I have not seen the documentary nor have I read the book.
However, an excerpt from Bassetti’s book appeared in Harper’s Magazine (October 2012), “In Search of the Right to Vote,”
(pages 17-20) caught my attention. To say it reported facts I did not know is
an understatement. I find it fascinating enough to reproduce a brief excerpt
with the suggestion that the documentary and book sound like something that
will prompt discussion.
Hopefully those of us who care about goodness in the
political sphere can provide safe places for healthy discussion to occur.
(Along with some good food and drink.) The excerpt:
“’The right
of voting for representatives is the primary right by which other rights are
protected. To take away this right is to reduce a man to slavery, for slavery
consists in being subject to the will of another, and he that has not a vote in
the election of representatives is in this case.’ —Thomas Paine, Dissertation on First Principles of
Government (1795)
“In 1806,
when Thomas Paine walked into his New Rochelle polling station to cast his vote
for the congressional election, he was turned away, denied the ballot. The Tory
election inspectors asserted that he was not an American and that he had been
renounced by George Washington. He told them they were wrong on both counts, but
one of the inspectors threatened to have him arrested, and Paine left without
voting. He pursued the matter in court and lost. He had no right to vote in the
nation that now counts him one of its Founders.
“In the two
centuries since Paine's disenfranchisement, the Constitution has been amended
numerous times to address voting issues. In the twelve years since the 2000
presidential election, billions of dollars have been thrown at the mechanics of
voting—the machines we use, the way we register—and there have been legislative
initiatives in almost every state targeting voter-identification requirements
as well as early- and absentee-voting rules. But one thing has not changed
since the day Paine walked into his New York polling station. The Constitution
still does not guarantee the right to vote.
“The word
‘vote’ appears in the Constitution as originally drafted only in relation to
how representatives, senators, and presidential electors perform their duties.

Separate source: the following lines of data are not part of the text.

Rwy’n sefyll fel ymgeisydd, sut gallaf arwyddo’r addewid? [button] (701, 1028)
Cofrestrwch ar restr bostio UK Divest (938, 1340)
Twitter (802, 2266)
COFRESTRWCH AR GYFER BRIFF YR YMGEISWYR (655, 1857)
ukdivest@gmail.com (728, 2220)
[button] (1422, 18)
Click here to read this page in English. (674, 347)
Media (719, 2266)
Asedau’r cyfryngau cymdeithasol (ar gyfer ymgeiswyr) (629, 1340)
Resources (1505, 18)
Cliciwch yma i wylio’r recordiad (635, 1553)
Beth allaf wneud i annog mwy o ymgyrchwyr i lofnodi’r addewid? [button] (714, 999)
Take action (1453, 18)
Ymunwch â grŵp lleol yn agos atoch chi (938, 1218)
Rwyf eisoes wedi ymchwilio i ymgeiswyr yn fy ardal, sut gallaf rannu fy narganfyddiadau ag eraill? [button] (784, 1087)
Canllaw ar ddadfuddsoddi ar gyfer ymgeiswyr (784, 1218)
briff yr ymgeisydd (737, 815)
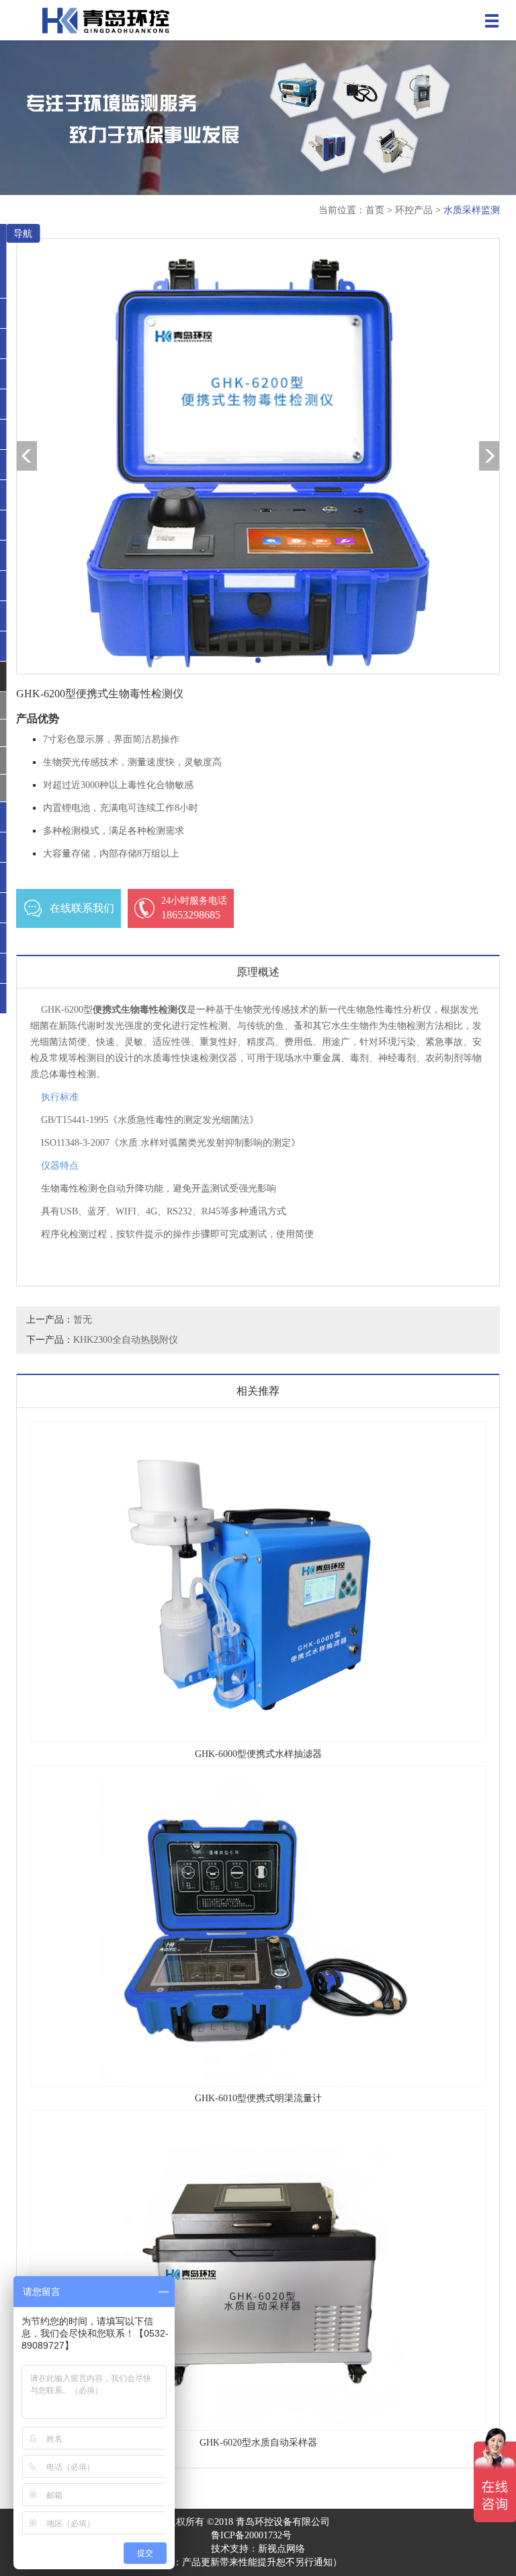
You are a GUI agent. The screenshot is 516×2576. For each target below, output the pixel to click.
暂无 (82, 1320)
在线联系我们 (82, 908)
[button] (258, 660)
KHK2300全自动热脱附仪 (125, 1340)
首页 (375, 210)
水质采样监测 (471, 210)
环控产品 (414, 210)
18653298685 (194, 908)
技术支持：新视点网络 (258, 2549)
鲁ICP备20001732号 (251, 2535)
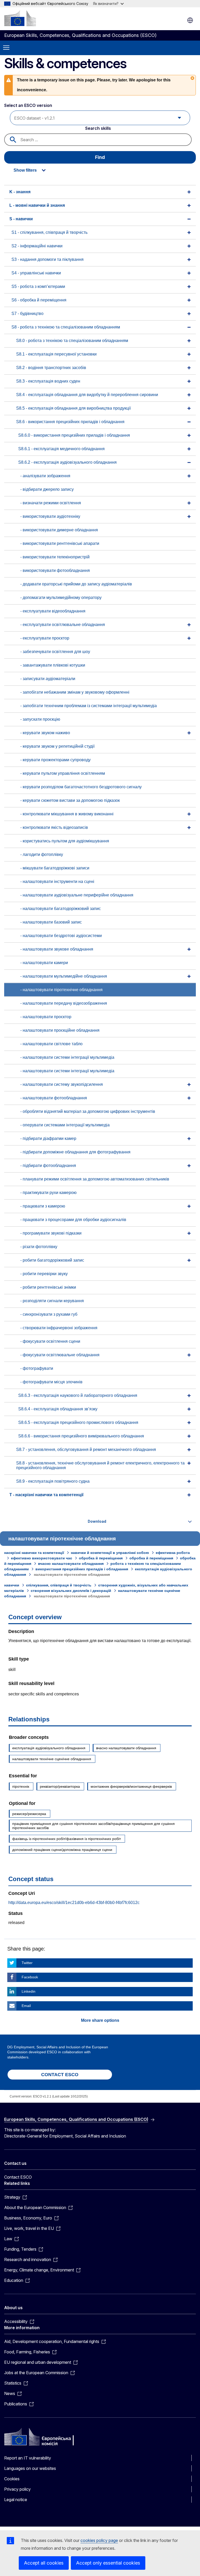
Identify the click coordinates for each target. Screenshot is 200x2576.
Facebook (30, 1977)
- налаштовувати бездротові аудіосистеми (61, 935)
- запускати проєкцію (40, 719)
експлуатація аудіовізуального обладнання (48, 1748)
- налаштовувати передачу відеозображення (63, 1003)
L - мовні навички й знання (37, 205)
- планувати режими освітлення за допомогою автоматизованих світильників (94, 1179)
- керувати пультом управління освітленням (62, 773)
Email (26, 2006)
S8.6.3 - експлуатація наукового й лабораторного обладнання (77, 1395)
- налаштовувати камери (44, 962)
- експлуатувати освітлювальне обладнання (62, 624)
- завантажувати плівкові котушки (52, 665)
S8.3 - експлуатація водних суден (48, 381)
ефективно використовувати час (41, 1558)
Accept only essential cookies (108, 2563)
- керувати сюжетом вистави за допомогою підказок (70, 800)
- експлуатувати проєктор (44, 638)
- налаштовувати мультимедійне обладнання (63, 976)
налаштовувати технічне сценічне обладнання (51, 1759)
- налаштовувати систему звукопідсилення (61, 1084)
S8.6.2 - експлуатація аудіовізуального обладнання (67, 462)
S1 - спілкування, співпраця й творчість (49, 232)
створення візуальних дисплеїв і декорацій (71, 1591)
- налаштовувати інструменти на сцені (57, 881)
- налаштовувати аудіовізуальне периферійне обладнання (76, 895)
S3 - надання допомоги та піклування (47, 259)
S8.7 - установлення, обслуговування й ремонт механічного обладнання (86, 1449)
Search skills (98, 128)
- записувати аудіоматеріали (47, 678)
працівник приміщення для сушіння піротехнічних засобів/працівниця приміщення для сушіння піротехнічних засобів (93, 1826)
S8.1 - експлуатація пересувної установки (56, 354)
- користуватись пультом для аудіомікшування (64, 841)
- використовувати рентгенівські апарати (59, 543)
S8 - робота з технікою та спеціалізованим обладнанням (65, 327)
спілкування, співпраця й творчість (58, 1585)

Representatives vote. But the people’s vote is not mentioned. The Constitution
gives Congress the right to pass copyright and bankruptcy laws, the right to
borrow money, the right to establish post offices, the right to ‘fix the Standard
of Weights and Measures.’ Congress was required to keep a journal of its proceedings.
Members of Congress were guaranteed a salary. Amid this wealth of detail,
scarcely a word is spent on how the people are to vote.
“Even in
the Bill of Rights, which made a slew of individual rights explicit, the
Constitution did not mention a right to vote. The right to assemble and to
petition government was established. The right to trial by jury (in civil
disputes where the value exceeds $20), to due process of law, to confront
witnesses in criminal cases, to keep and bear arms? Yes. Voting rights? No. It’s
almost as if in the course of constructing a house, the contractor ordered the
windows, curtains, and shingles, but completely forgot about the foundation.
“Contrary
to many common accounts, the Founders were not stiff-necked, antidemocratic
elitists hostile to the swarm of unwashed voters. But during that hot summer in
Philadelphia in 1787, the adage that politics is the art of the possible held
sway. It was not politically practicable to impose uniform suffrage laws across
the former colonies. Was the fragile new federal government really going to
tell South Carolina that free blacks could vote? Or was it going to have to do
the opposite and tell Massachusetts, which did allow blacks to vote, that it
would have to stop? Easier to let state laws and provisions dealing with the
vote stand.
“After all,
almost all elections were local. Only one of the newly created federal offices
was originally subject to direct popular vote. Neither senators nor the
president were elected by the general population. Only members of the House of
Representatives stood before the people for election. Each state was required
to have a republican form of government, but no more than that. The
Constitution in effect integrated into the new federal system whatever the
states said about the right to vote.
“Our
voting-rights system is a sedimentary formation, its layers laid down and
intermingling over centuries with federal and state constitutional provisions,
laws, and regulations. Following a civil war, eight constitutional amendments,
two monumental protest movements, the youthquake of the 1960s, the transformative
lawmaking of Congress in 1965, and the convulsions of the 2000 presidential
election, most Americans feel reasonably confident that they have something
approaching a right to vote. But on a national level, that right might best be
understood in the negative. The Fourteenth, Fifteenth, Nineteenth,
Twenty-fourth, and Twenty-sixth Amendments to the Constitution provide a
measure of protection. The vote cannot be denied to a citizen on the basis of
race, gender, age (once the voter is over eighteen), or the ability to pay a
poll tax. Beyond that, whether and how one has a right to vote is largely a
matter of state law.”
And this is merely the beginning. I commend the Harper’s article/excerpt to you.